─── INPUT FOR THIS TASK ───

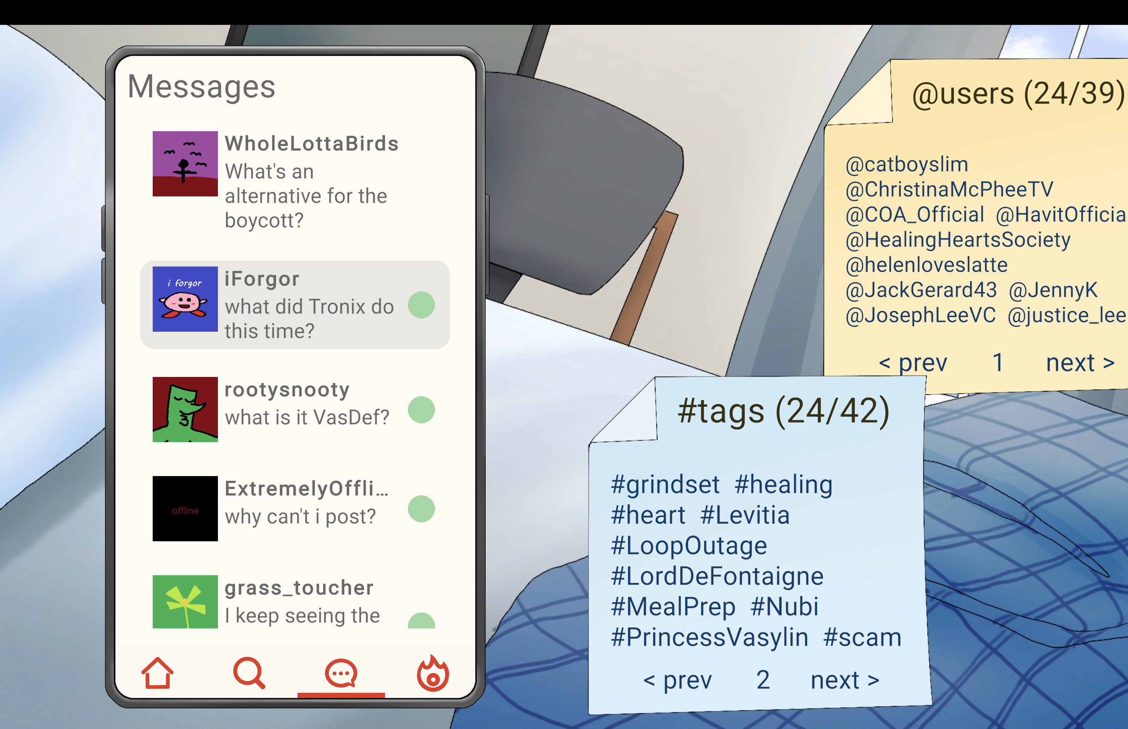
Task: Select the #LoopOutage tag
Action: (689, 546)
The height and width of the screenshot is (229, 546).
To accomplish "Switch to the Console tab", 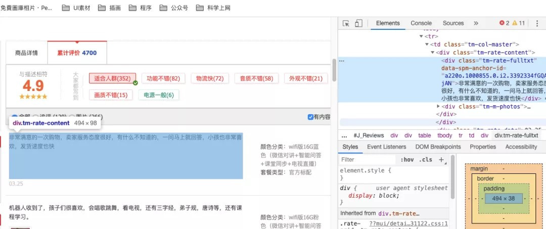I will (x=421, y=23).
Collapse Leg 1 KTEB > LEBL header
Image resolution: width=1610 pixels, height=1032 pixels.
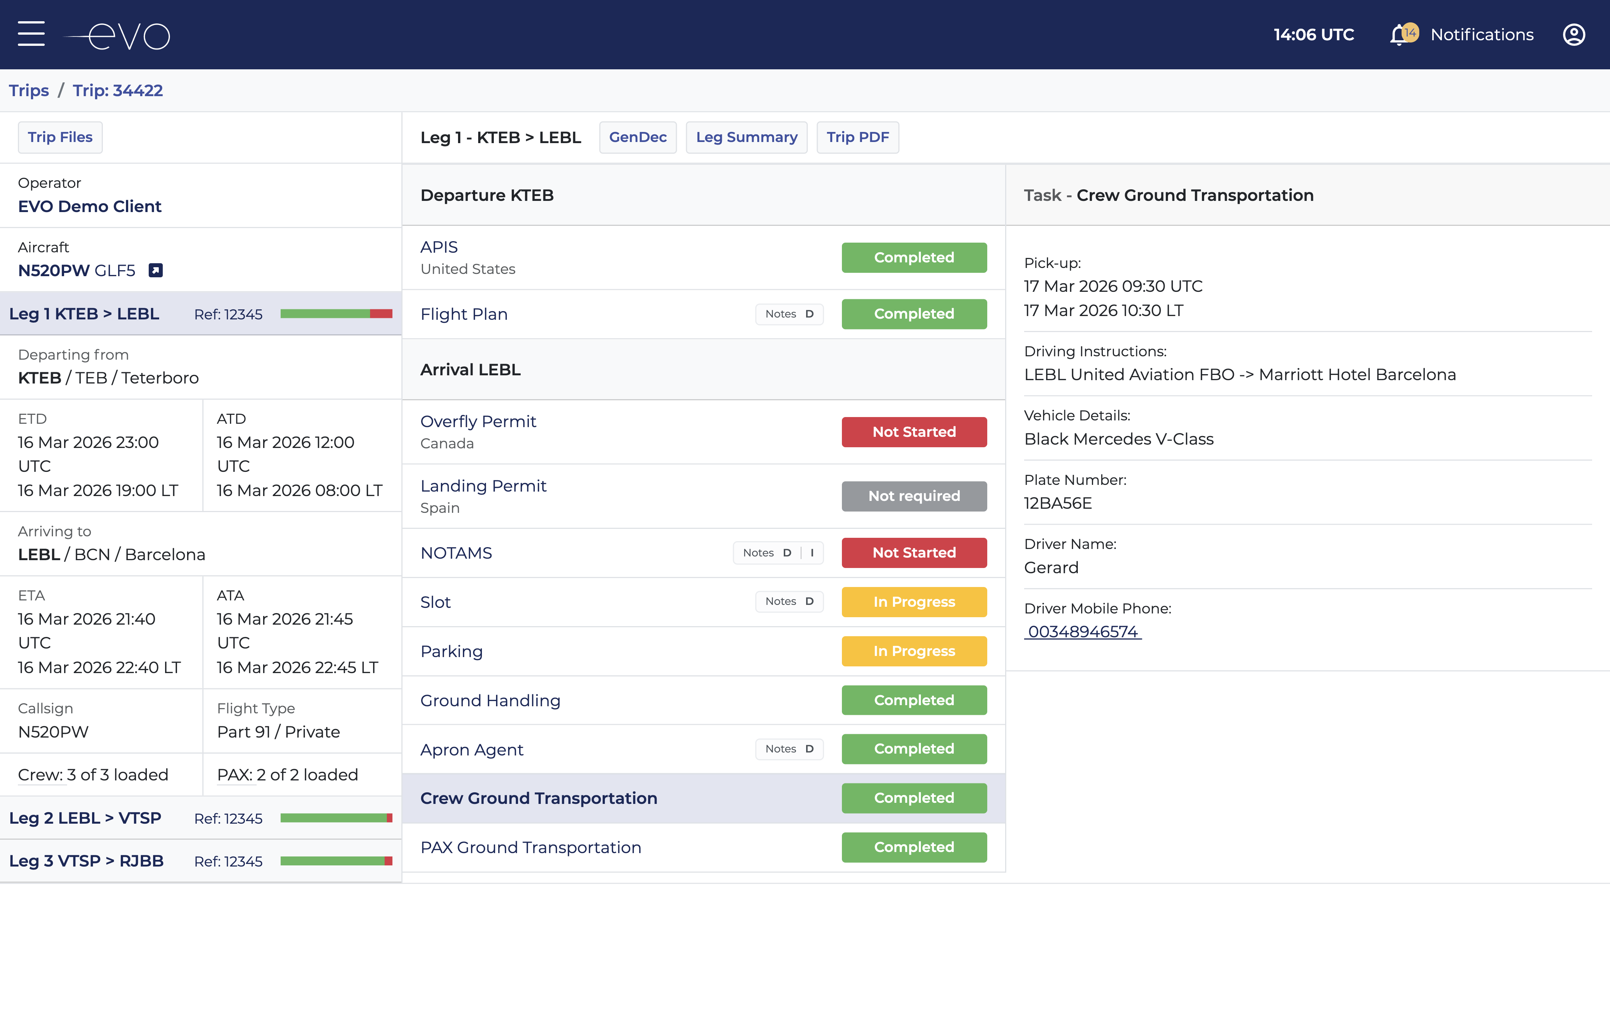(x=84, y=314)
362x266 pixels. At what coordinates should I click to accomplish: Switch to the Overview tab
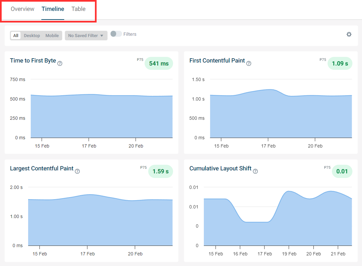[x=22, y=9]
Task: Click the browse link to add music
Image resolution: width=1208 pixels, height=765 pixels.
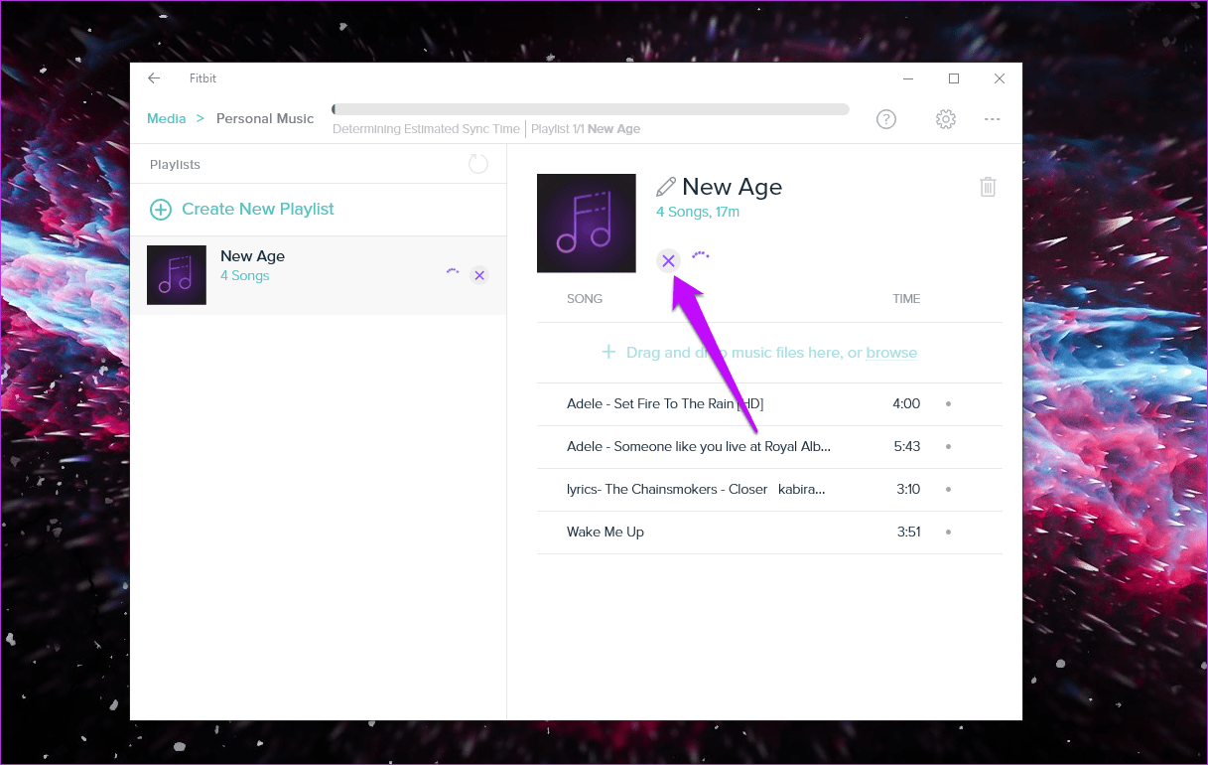Action: click(891, 353)
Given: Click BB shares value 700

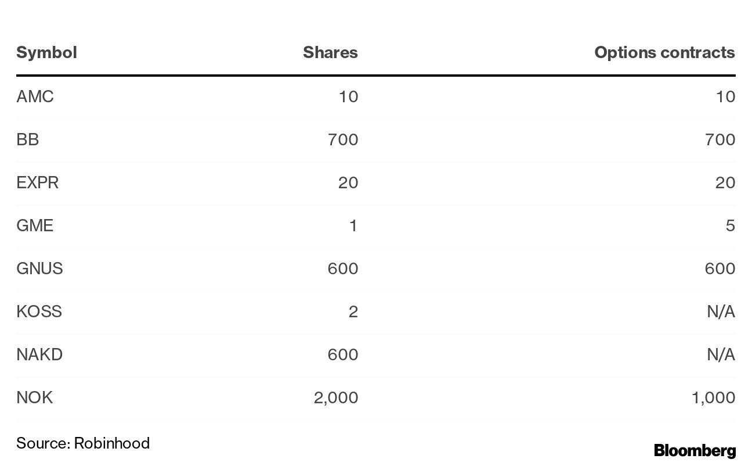Looking at the screenshot, I should tap(342, 139).
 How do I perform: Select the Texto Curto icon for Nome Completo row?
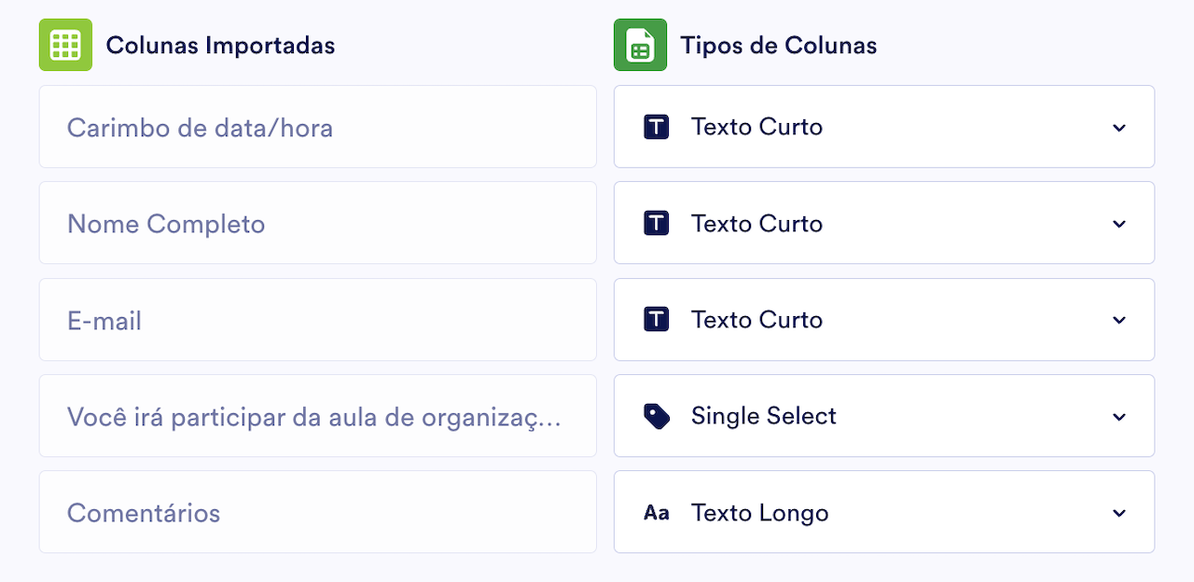(x=657, y=223)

───

# [THE TASK]
Put the lines from the one holding "How do I perform: Select" through the last line, both included, into a JSON list of strings with one string per line. Skip blank lines and leave out the pictures.

# [RESULT OF THE EXERCISE]
[
  " How do I perform: Select the Texto Curto icon for Nome Completo row?",
  "(x=657, y=223)"
]